Collected data entries:
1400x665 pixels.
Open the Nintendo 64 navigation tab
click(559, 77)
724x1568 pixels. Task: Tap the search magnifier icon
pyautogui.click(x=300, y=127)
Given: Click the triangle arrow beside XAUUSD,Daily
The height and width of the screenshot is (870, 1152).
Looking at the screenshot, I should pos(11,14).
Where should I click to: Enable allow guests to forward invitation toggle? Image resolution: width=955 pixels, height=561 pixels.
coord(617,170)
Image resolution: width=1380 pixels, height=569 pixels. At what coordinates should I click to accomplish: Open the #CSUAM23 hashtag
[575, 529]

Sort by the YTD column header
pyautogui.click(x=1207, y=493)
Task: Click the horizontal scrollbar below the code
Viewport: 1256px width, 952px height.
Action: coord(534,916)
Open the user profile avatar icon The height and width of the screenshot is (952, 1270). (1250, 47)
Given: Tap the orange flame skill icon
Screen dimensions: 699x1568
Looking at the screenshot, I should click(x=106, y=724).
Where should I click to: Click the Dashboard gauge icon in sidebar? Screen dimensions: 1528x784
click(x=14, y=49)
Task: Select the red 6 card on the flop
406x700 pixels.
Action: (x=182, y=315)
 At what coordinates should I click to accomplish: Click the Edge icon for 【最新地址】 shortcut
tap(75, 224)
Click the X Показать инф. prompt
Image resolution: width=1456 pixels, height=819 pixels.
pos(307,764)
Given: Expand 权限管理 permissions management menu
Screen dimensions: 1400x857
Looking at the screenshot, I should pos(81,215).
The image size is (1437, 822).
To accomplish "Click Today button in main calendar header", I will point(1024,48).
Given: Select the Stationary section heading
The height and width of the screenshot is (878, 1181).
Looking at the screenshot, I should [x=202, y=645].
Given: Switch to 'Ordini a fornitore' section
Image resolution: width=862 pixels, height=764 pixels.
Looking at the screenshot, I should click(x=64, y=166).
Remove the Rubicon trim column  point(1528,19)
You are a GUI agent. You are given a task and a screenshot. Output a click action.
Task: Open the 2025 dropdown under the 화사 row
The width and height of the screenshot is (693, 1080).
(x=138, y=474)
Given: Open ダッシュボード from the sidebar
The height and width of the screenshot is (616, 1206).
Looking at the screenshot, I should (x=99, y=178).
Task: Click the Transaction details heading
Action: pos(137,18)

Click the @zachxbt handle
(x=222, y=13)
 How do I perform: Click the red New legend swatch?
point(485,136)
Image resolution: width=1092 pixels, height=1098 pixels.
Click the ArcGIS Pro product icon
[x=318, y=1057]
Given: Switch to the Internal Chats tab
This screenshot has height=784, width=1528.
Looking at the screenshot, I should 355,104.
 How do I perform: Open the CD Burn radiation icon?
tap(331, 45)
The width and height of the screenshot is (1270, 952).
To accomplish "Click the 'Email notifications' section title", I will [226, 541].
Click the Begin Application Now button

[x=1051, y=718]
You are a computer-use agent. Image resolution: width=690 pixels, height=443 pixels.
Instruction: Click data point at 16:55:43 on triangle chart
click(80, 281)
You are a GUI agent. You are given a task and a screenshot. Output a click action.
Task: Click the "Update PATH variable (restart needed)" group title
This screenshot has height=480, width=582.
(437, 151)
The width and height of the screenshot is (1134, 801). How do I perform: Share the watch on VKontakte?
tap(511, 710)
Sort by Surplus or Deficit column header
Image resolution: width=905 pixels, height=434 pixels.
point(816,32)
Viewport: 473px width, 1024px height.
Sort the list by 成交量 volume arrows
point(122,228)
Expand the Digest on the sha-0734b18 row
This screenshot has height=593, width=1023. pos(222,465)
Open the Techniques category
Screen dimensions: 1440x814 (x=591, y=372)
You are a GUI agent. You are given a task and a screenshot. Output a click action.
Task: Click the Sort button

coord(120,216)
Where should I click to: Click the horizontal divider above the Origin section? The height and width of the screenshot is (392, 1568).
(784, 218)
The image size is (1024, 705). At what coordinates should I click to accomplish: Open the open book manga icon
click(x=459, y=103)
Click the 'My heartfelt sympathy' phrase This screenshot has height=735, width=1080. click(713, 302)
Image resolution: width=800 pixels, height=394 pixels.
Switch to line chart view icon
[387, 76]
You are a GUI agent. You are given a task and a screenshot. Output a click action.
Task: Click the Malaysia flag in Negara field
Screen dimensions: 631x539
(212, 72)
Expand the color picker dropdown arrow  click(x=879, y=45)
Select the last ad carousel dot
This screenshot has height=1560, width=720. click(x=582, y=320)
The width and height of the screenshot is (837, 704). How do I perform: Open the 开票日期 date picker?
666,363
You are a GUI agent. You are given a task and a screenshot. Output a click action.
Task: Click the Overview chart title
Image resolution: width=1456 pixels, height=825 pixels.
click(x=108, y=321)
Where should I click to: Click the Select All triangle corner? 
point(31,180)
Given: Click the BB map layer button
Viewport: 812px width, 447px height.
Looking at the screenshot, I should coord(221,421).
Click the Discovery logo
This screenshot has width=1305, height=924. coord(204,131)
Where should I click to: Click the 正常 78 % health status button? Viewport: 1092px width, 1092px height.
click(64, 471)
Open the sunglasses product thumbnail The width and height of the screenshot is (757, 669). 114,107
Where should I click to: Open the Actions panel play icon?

> _How to complete this task_: Return only the lines running from the line with "Viewport: 812px width, 447px height." to the last line of the records, both included, exactly as written.

> _Result for this task_:
Viewport: 812px width, 447px height.
Looking at the screenshot, I should coord(221,421).
Click the Discovery logo
This screenshot has width=1305, height=924. coord(204,131)
Where should I click to: Click the 正常 78 % health status button? Viewport: 1092px width, 1092px height.
click(64, 471)
Open the sunglasses product thumbnail The width and height of the screenshot is (757, 669). 114,107
Where should I click to: Open the Actions panel play icon?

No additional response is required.